- _Work to do_:
In the data, starting with the line that contains "Given: Click the pinMode(13, OUTPUT)" and going on through the line that contains "Switch to the Police", swap "Police" for "Settings" and leave everything else as it is. Give back only those lines.

(Records of finding words and elements)
################

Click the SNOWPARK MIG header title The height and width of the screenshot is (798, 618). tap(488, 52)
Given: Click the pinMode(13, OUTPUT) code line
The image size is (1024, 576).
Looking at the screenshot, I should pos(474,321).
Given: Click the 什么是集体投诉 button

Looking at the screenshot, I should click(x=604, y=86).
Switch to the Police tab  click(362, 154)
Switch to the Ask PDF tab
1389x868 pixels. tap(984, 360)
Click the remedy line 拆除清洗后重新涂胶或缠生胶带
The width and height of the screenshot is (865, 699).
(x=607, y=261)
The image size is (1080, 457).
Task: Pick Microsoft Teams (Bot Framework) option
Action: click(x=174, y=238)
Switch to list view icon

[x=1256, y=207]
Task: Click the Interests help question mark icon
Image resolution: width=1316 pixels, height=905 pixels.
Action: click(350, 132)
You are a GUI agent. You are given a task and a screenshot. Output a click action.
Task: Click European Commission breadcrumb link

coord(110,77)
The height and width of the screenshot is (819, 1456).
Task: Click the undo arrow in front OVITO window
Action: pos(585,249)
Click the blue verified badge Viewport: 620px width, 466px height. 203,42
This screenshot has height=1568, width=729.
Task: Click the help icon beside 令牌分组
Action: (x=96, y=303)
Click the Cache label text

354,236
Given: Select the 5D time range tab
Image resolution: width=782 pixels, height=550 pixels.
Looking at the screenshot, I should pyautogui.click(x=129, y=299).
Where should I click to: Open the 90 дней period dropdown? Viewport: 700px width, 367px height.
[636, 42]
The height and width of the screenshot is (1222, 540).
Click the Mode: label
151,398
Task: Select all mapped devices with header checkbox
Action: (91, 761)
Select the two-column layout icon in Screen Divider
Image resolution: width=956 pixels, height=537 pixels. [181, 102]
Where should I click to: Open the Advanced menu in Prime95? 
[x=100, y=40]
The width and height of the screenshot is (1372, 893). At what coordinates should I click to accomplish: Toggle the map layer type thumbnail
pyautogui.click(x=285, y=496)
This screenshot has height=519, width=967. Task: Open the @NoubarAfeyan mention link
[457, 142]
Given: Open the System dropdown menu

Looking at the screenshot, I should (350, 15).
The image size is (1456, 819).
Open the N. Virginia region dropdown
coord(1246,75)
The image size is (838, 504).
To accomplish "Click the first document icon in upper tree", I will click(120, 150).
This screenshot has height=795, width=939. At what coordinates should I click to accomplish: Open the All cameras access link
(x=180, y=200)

################

- _The solution_:
Given: Click the pinMode(13, OUTPUT) code line
The image size is (1024, 576).
Looking at the screenshot, I should pos(474,321).
Given: Click the 什么是集体投诉 button

Looking at the screenshot, I should click(x=604, y=86).
Switch to the Settings tab  click(362, 154)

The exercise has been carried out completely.